Newsday - Do The Right Thing On Gun Laws

Op-Ed

Date: Feb. 26, 2018
Issues: Guns

By Rep. Peter King and Rep. Thomas Suozzi

The courageous high school students who survived the Florida school shooting and other teenagers across the country have inspired a feeling that maybe our response to gun violence will be different this time.

It's our responsibility to help them -- and we encourage young people on Long Island and throughout the nation to support changes to our federal gun laws.

How can we continue to let this violence like the shooting at Marjory Stoneman Douglas High School in Parkland, Florida, happen? With 17 people dead, on top of the hundreds more killed in mass shootings across America over several years, how can we excuse Washington's inaction? Despair should not discourage all of us from doing the right thing.

There is plenty we can do to prevent future Parkland, Las Vegas or Newtown-type rampages.

We support House legislation like H.R. 4240, the Public Safety and Second Amendment Rights Protection Act. If adopted, the measure would expand background checks to include all commercial firearm sales, provide reasonable exceptions for family and friend transfers, and preserve Second Amendment rights. It would also offer states better federal funding to maintain proper record-sharing systems to help report criminals and the mentally ill. These are necessary steps to reduce the kind of senseless killings that have felled many of our children.

More than 93 percent of Americans and 80 percent of gun owners support universal background checks. Ninety percent of Americans support restricting the mentally ill from purchasing firearms. And, 86 percent of Americans support restricting anyone on the terror-watch list from buying a gun. That is why we are working to pass H.R. 4057, Denying Firearms and Explosives to Dangerous Terrorists Act of 2017.

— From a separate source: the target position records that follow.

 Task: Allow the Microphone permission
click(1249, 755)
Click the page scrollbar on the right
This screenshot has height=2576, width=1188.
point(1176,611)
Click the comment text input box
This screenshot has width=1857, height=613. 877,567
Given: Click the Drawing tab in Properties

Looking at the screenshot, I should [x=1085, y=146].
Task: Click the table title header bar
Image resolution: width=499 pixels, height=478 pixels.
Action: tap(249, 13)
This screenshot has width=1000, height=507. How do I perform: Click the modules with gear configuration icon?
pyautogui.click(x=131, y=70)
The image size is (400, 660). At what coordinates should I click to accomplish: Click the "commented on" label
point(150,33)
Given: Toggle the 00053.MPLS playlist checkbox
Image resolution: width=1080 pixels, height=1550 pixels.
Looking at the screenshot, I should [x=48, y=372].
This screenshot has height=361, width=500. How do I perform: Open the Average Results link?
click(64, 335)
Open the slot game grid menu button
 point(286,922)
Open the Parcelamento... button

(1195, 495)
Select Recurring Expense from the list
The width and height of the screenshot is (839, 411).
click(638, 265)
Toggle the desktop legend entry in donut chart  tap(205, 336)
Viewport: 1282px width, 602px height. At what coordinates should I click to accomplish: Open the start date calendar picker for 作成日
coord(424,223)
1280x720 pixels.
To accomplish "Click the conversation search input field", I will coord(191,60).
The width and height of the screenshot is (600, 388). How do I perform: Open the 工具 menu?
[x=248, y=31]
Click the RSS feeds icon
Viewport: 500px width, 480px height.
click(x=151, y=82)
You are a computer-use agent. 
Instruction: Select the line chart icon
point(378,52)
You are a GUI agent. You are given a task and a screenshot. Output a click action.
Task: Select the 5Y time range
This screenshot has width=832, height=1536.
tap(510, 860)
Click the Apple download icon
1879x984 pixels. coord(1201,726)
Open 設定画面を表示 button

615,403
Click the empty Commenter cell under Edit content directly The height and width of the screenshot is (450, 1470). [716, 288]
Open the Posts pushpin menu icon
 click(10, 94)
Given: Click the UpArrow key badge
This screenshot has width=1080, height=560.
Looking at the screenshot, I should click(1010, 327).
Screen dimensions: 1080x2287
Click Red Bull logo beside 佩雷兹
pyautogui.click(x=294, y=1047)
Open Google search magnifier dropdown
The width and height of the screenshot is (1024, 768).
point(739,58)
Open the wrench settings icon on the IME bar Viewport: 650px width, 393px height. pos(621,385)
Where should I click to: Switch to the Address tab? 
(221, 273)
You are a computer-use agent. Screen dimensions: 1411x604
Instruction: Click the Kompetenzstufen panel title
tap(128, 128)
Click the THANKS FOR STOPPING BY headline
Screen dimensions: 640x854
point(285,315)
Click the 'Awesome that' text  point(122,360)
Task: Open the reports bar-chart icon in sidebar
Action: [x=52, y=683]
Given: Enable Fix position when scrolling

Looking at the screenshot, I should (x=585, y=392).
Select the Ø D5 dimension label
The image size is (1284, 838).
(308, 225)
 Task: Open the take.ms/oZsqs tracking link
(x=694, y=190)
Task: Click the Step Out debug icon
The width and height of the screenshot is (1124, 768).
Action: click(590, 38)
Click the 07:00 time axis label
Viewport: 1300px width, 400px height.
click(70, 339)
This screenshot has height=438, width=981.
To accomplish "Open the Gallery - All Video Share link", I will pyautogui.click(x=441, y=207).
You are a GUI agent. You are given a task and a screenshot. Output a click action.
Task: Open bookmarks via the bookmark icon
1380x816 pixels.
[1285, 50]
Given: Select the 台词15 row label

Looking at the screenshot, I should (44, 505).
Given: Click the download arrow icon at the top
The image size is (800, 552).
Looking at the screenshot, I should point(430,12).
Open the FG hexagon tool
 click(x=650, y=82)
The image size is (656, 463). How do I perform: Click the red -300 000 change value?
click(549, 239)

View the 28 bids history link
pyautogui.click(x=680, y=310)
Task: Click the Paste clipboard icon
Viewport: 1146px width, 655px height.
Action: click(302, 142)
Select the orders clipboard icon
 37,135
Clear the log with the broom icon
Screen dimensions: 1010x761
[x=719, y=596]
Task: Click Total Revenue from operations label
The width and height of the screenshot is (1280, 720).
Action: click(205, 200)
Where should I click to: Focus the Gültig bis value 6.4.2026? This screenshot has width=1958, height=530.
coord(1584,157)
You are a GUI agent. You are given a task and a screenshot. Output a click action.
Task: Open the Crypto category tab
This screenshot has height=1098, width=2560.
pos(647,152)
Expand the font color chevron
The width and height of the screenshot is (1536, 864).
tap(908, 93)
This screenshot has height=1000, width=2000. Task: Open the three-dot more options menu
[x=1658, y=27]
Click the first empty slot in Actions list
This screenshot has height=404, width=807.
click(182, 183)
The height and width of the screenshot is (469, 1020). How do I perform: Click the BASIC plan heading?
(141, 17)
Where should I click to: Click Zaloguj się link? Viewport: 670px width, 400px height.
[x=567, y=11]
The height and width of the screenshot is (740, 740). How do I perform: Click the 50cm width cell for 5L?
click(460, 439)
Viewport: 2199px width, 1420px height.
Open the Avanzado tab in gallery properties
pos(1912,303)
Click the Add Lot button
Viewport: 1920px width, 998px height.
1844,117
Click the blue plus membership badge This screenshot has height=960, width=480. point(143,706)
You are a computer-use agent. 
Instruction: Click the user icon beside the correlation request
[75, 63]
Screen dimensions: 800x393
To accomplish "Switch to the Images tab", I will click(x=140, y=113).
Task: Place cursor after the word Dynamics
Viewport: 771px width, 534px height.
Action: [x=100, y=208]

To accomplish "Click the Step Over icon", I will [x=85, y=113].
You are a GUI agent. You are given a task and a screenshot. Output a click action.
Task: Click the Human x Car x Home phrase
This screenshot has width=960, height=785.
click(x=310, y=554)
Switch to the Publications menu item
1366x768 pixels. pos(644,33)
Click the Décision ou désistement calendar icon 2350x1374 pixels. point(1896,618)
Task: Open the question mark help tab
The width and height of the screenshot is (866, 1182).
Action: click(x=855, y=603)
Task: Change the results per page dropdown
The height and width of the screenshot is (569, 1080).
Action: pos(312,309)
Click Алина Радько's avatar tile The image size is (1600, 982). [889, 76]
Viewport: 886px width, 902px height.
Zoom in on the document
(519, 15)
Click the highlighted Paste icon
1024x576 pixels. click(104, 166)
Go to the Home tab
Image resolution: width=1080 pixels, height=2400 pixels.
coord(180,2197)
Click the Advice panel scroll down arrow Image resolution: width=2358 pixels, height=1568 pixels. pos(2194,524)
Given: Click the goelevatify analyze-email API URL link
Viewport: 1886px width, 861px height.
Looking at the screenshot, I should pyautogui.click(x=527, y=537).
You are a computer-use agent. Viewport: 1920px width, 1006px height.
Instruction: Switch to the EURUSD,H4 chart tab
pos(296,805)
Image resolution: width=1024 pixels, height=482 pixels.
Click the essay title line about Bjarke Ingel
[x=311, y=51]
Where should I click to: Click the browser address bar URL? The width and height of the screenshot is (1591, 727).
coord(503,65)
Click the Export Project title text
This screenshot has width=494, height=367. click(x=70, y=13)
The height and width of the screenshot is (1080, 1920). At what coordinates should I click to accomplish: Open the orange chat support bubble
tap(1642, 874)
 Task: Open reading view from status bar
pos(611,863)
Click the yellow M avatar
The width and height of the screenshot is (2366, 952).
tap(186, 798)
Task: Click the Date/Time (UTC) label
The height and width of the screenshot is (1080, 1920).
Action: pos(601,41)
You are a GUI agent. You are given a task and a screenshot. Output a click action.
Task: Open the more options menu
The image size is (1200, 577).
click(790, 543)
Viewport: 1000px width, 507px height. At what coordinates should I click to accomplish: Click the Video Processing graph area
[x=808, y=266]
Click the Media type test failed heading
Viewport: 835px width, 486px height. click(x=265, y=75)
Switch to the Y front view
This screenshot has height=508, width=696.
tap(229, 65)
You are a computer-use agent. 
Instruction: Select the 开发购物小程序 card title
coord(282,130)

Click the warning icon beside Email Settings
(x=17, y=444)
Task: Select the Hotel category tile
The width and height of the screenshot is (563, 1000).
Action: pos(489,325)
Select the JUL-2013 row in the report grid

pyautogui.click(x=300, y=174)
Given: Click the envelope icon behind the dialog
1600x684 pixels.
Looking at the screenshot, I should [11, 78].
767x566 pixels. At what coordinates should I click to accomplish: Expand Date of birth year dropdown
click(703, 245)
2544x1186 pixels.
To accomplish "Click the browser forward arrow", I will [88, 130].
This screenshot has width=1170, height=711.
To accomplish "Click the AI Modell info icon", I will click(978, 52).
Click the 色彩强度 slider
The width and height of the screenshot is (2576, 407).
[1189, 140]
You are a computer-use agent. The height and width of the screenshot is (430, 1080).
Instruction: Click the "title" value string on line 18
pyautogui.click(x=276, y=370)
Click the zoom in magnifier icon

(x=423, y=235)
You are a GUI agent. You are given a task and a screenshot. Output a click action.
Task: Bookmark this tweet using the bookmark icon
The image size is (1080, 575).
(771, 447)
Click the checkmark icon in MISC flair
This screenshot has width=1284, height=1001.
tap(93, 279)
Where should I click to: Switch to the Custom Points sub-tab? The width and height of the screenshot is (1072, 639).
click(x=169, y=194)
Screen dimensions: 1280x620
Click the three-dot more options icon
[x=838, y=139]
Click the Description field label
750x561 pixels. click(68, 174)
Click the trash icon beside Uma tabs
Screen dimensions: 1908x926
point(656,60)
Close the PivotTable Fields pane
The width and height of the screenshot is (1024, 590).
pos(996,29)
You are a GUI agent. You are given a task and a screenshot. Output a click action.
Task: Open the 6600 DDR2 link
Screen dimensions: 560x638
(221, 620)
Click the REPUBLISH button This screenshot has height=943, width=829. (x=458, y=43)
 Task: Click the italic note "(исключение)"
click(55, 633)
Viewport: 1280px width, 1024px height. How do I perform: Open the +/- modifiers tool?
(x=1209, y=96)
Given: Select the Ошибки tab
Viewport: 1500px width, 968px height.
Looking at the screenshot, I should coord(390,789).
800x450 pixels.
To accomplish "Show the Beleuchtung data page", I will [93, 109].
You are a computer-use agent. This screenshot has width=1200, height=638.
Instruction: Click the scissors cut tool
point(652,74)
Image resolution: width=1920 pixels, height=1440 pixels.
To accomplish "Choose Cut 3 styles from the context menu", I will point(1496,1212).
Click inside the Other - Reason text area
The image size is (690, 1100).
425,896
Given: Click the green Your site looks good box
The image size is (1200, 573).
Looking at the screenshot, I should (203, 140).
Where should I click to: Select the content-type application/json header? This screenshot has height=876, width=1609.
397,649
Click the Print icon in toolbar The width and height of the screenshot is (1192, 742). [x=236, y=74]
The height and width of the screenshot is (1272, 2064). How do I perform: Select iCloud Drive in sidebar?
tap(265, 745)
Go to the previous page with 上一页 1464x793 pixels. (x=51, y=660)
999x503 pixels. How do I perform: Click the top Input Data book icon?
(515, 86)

Since the mid-1990s, basic background checks have blocked more than $3 million in sales to people who should not own guns. That's good news. Unfortunately, gaps in the system still allow felons and the mentally ill to buy weapons, from other sources, such as gun shows and the internet. Additionally, gun sales can move forward after three business days, even if the background check hasn't been completed. What's the point of having background checks if we're not going to wait for the results?

Too often the National Rifle Association's response is "more guns." That's nonsense. Americans already own 300 million guns.

We both support the Second Amendment. But times have changed, and we can't allow innocent people to die because we refuse to take basic steps that would help curb gun violence and make our country safer.

We want to keep our children safe from the kind of horror experienced in Florida. They could have been our kids, or yours. As parents, and as your representatives in Congress, it's our responsibility to help prevent another mass shooting. We didn't have the political will to stand up and do something before the massacre in Florida.

Now, young people are poised to make the difference, and we should follow their lead.